11. L'annulation prononcée au point 6 implique nécessairement qu'il soit enjoint au recteur de l'académie Aix-Marseille de mettre en œuvre l'entier parcours professionnel carrière rémunération au titre de l'année 2017/2018 de Mme A... conformément aux dispositions du décret n° 72-581 du 4 juillet 1972 relatif au statut particulier des professeurs certifiés, dans le délai de trois mois à compter de la notification du présent arrêt.
Sur l'application des dispositions de l'article L. 761-1 du code de justice administrative :
12. Aux termes de l'article L. 761-1 du code de justice administrative : " Dans toutes les instances, le juge condamne la partie tenue aux dépens ou, à défaut, la partie perdante, à payer à l'autre partie la somme qu'il détermine, au titre des frais exposés et non compris dans les dépens. Les parties peuvent produire les justificatifs des sommes qu'elles demandent et le juge tient compte de l'équité ou de la situation économique de la partie condamnée.
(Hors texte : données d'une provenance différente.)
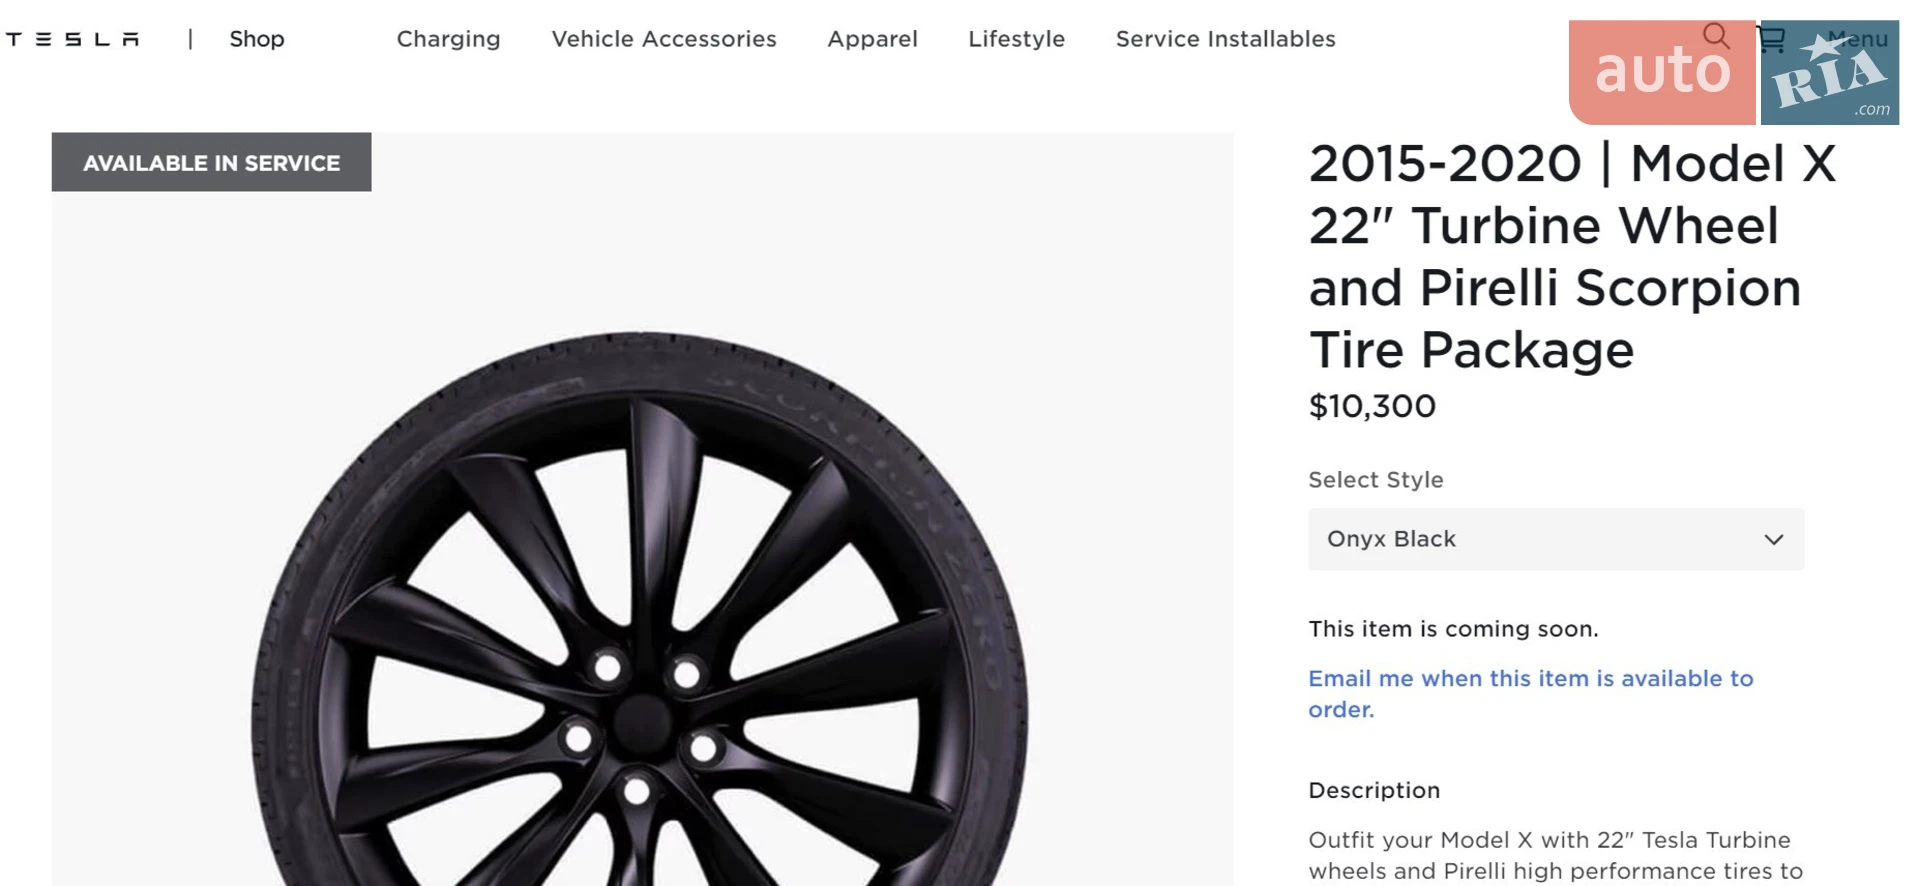
Task: Click the black Turbine wheel product image
Action: point(640,610)
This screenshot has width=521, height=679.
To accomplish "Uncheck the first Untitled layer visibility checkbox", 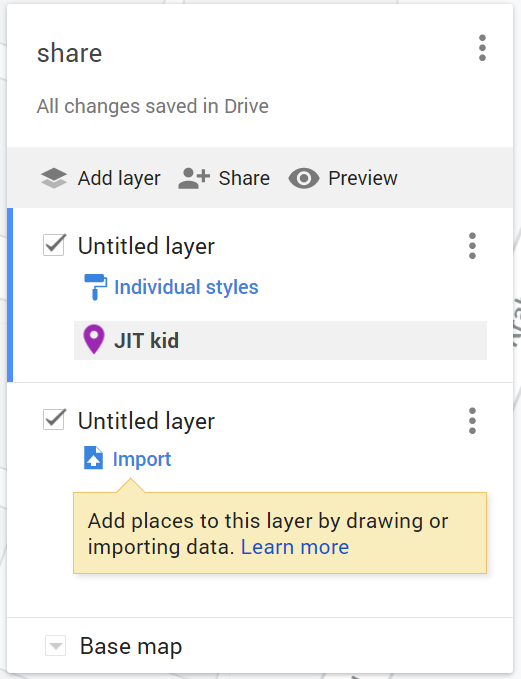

Il peut, même d'office, pour des raisons tirées des mêmes considérations, dire qu'il n'y a pas lieu à cette condamnation ".
13. Il y a lieu, dans les circonstances de l'espèce, de mettre à la charge de l'Etat une somme de 2 000 euros, au titre des frais exposés par Mme A... et non compris dans les dépens, en application de l'article L. 761-1 du code de justice administrative.
D É C I D E :
Article 1er : Le jugement n° 1904678 rendu le 9 novembre 2021 par le tribunal administratif de Marseille est annulé.
Article 2 : Le compte-rendu de rendez-vous de carrière de Mme A... au titre de l'année 2017/2018, notifié par courriel du 18 septembre 2019, ensemble la décision du 3 avril 2019 par laquelle le recteur de l'académie Aix-Marseille a rejeté son recours gracieux contre cette décision sont annulés.
Article 3 : Il est enjoint au recteur de l'académie Aix-Marseille de mettre en œuvre l'entier parcours professionnel carrière rémunération au titre de l'année 2017/2018 de Mme A..., dans le délai de trois mois à compter de la notification du présent arrêt.
Article 4 : Il est mis à la charge de l'Etat une somme de 2 000 euros en application de l'article L. 761-1 du code de justice administrative.
Article 5 : Le présent arrêt sera notifié à Mme B... A... et au ministre de l'éducation nationale et de la jeunesse.
Copie en sera adressée au recteur de l'académie Aix-Marseille.
Délibéré après l'audience du 8 juin 2022, où siégeaient :
- M. Philippe Portail, président par intérim, présidant la formation de jugement en application de l'article R. 222-26 du code de justice administrative,
- M. Gilles Taormina, président assesseur,
- M. François Point, premier conseiller.
Rendu public par mise à disposition au greffe, le 20 juin 2022.